- Directed by: Massimo Troisi
- Cinematography: Camillo Bazzoni
- Music by: Pino Daniele
- Distributed by: Penta
- Release date: 20 December 1991;
- Country: Italy
- Language: Italian
- Box office: $6.9 million (Italy)

= Pensavo fosse amore, invece era un calesse =

1991 Italian romance-comedy drama film

Pensavo fosse amore, invece era un calesse (I Thought It Was Love, But It Was a Barouche) is a 1991 Italian romance-comedy drama film. It is the last film directed by Massimo Troisi. For his performance, Angelo Orlando won the David di Donatello for Best Supporting Actor.

== Plot ==

Tommaso and Cecilia are young engaged couple in Naples, leading an apparently regular life. He has a restaurant in Borgo Marinari near the area of Castel dell'Ovo. Tommaso's (single) friend Amedeo owns a book shop nearby; Amedeo's teenager sister, Chiara, is in love with Tommaso.

Tommaso and Cecilia are about to get married, but Cecilia's excessive jealousy might ruin everything. During a moment of intimacy, she is convinced she heard her future husband saying another woman's name, Elena. The situation quickly degenerates, so Cecilia leaves Tommaso and starts seeing a mysterious, older man named Enea.

In the meantime, Amedeo becomes involved with Flora, the former girlfriend of another friend of theirs, Giorgio. When Amedeo's sister Chiara realises that she can't win Tommaso's heart, she spikes his coffee with rat poison in a comic scene. She is so jealous that she even sets Enea's motorcycle on fire.
Tommaso tries to set things straight even turning to a two-bit spellcaster of white magic for help. It seems to work; Cecilia leaves Enea and goes back to Tommaso.

Their wedding day arrives, but Tommaso does not show up at the church; his love for Cecilia is gone. He sends a message to Cecilia asking her to meet him at a local cafe. He is still wearing his wedding attire and she comes in her wedding dress.
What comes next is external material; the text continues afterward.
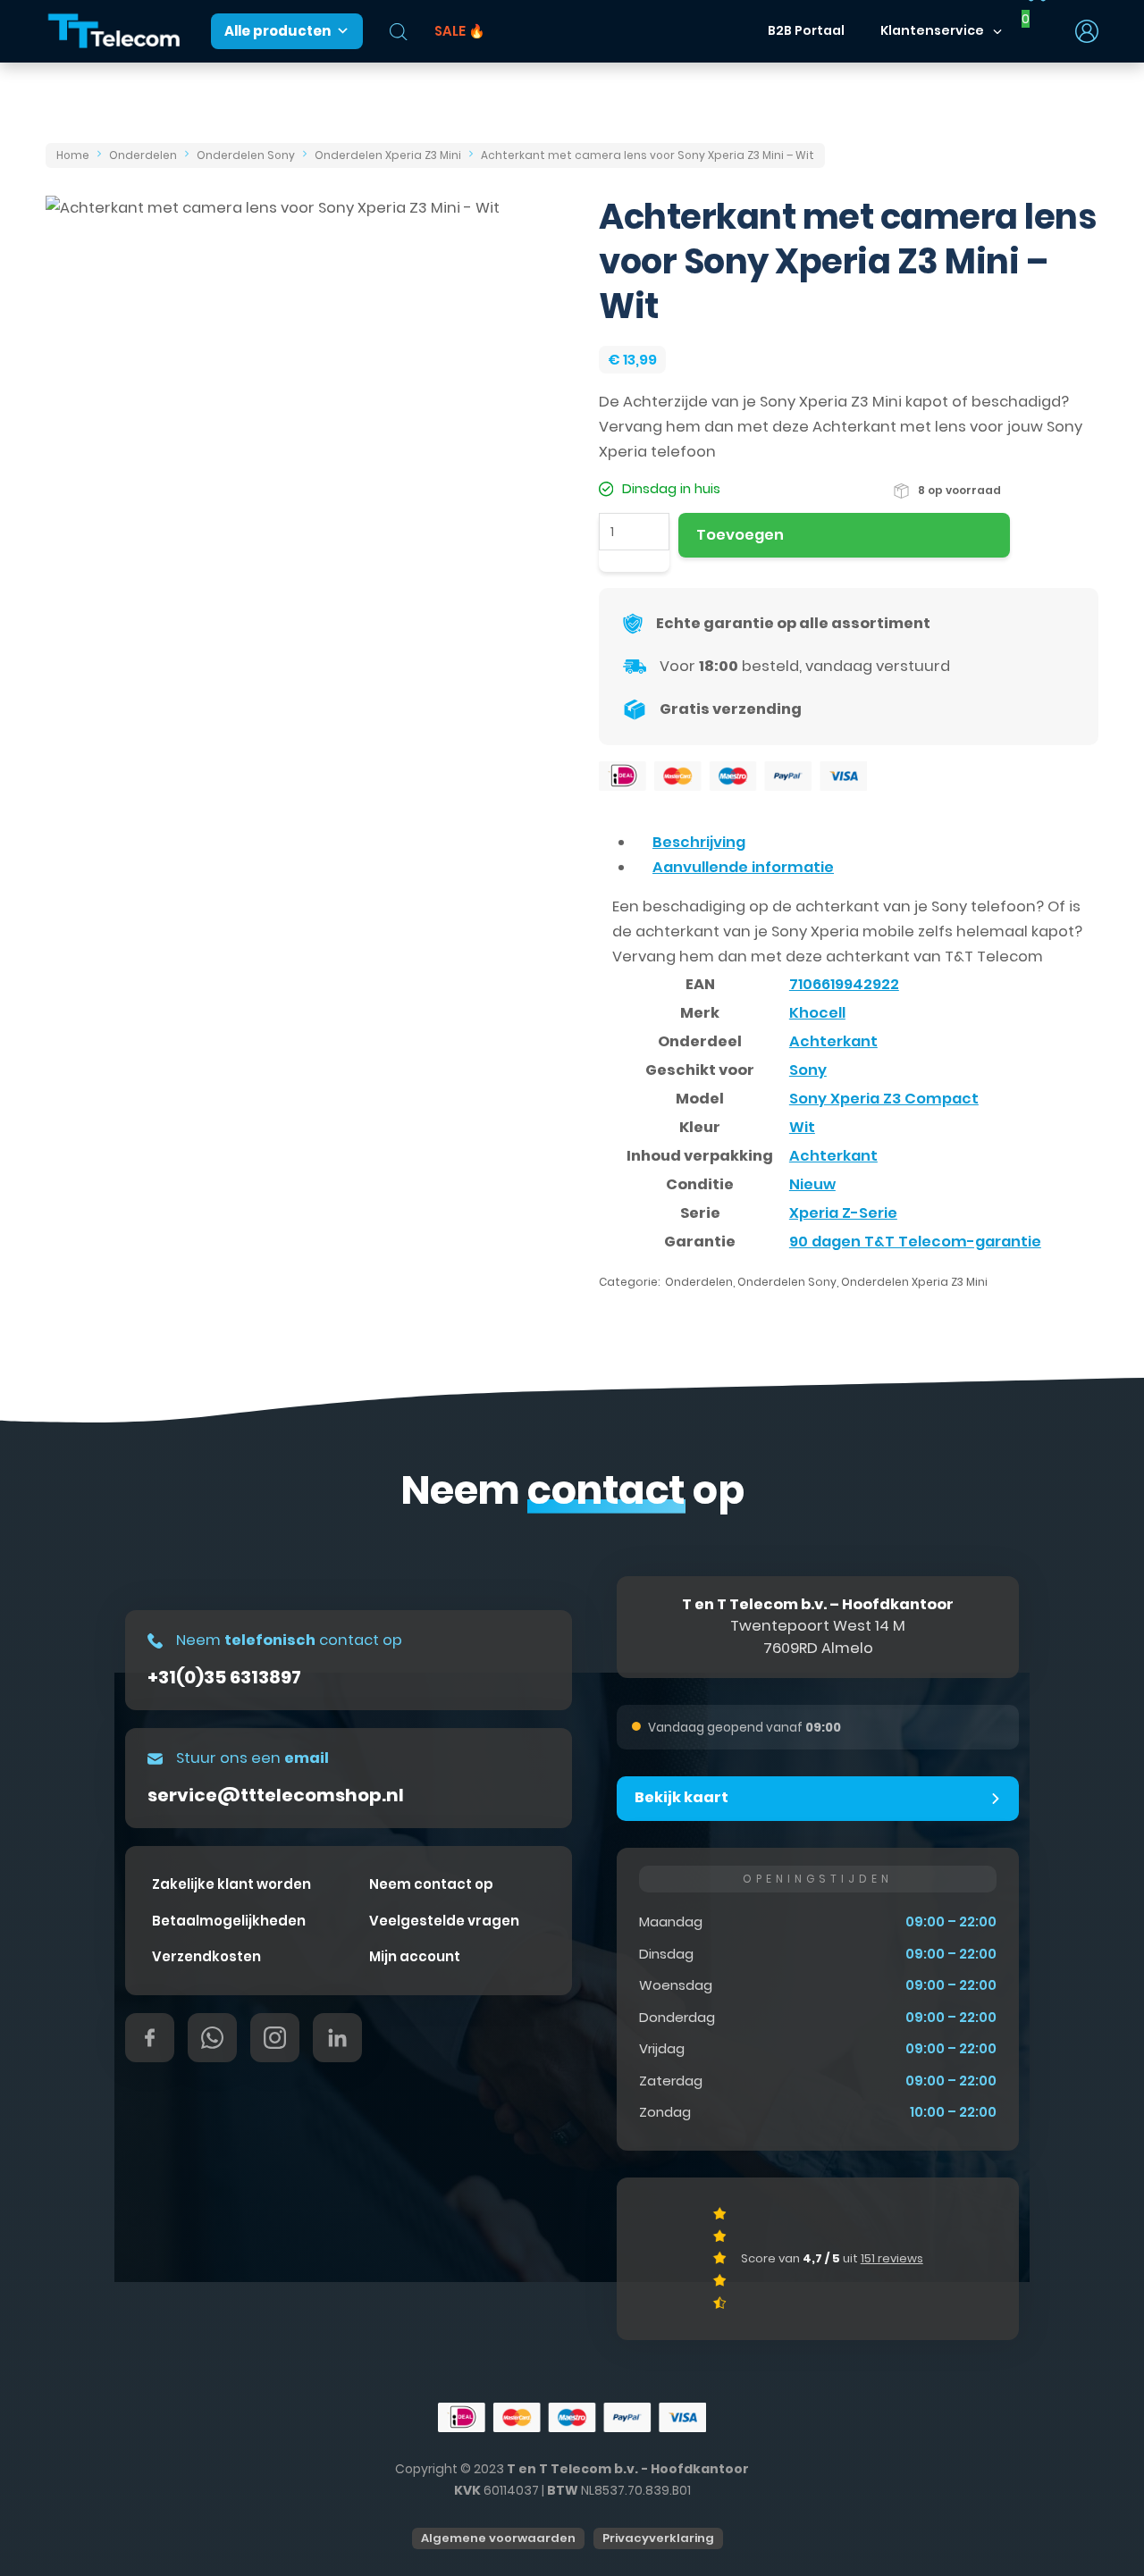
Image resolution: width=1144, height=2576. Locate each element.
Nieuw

He tells her "men and women are not meant to be married", and agreeing she arranges to go out later that night with him.

== Cast ==

- Massimo Troisi: Tommaso
- Francesca Neri: Cecilia
- Marco Messeri: Enea
- Angelo Orlando: Amedeo
- Natalia Bizzi: Flora
==Reception==
It was the third highest-grossing Italian film in Italy in 1992 with a gross of $6.9 million.